-- SOURCE DATA start --
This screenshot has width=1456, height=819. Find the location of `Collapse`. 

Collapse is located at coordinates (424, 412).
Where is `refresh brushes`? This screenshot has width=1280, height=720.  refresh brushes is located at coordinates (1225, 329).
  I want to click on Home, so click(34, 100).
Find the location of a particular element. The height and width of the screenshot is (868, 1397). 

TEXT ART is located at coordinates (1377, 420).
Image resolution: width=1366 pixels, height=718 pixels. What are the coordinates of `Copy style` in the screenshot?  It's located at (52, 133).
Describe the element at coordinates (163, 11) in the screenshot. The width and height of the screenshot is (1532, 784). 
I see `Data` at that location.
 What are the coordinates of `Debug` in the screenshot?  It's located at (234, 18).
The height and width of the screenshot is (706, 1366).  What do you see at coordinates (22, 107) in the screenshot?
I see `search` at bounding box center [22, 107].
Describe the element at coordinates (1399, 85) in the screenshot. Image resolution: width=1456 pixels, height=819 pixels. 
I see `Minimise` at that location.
-- SOURCE DATA end --
__WRITTEN PROBLEM__
Convert every line of the records above into a numbered list, leaving out the blank lines.

__OUTPUT__
1. This screenshot has width=1456, height=819. Find the location of `Collapse`. 
2. Collapse is located at coordinates (424, 412).
3. Where is `refresh brushes`? This screenshot has width=1280, height=720.  refresh brushes is located at coordinates (1225, 329).
4.   I want to click on Home, so click(34, 100).
5. Find the location of a particular element. The height and width of the screenshot is (868, 1397). 
6. TEXT ART is located at coordinates (1377, 420).
7. Image resolution: width=1366 pixels, height=718 pixels. What are the coordinates of `Copy style` in the screenshot?  It's located at (52, 133).
8. Describe the element at coordinates (163, 11) in the screenshot. The width and height of the screenshot is (1532, 784). 
9. I see `Data` at that location.
10.  What are the coordinates of `Debug` in the screenshot?  It's located at (234, 18).
11. The height and width of the screenshot is (706, 1366).  What do you see at coordinates (22, 107) in the screenshot?
12. I see `search` at bounding box center [22, 107].
13. Describe the element at coordinates (1399, 85) in the screenshot. Image resolution: width=1456 pixels, height=819 pixels. 
14. I see `Minimise` at that location.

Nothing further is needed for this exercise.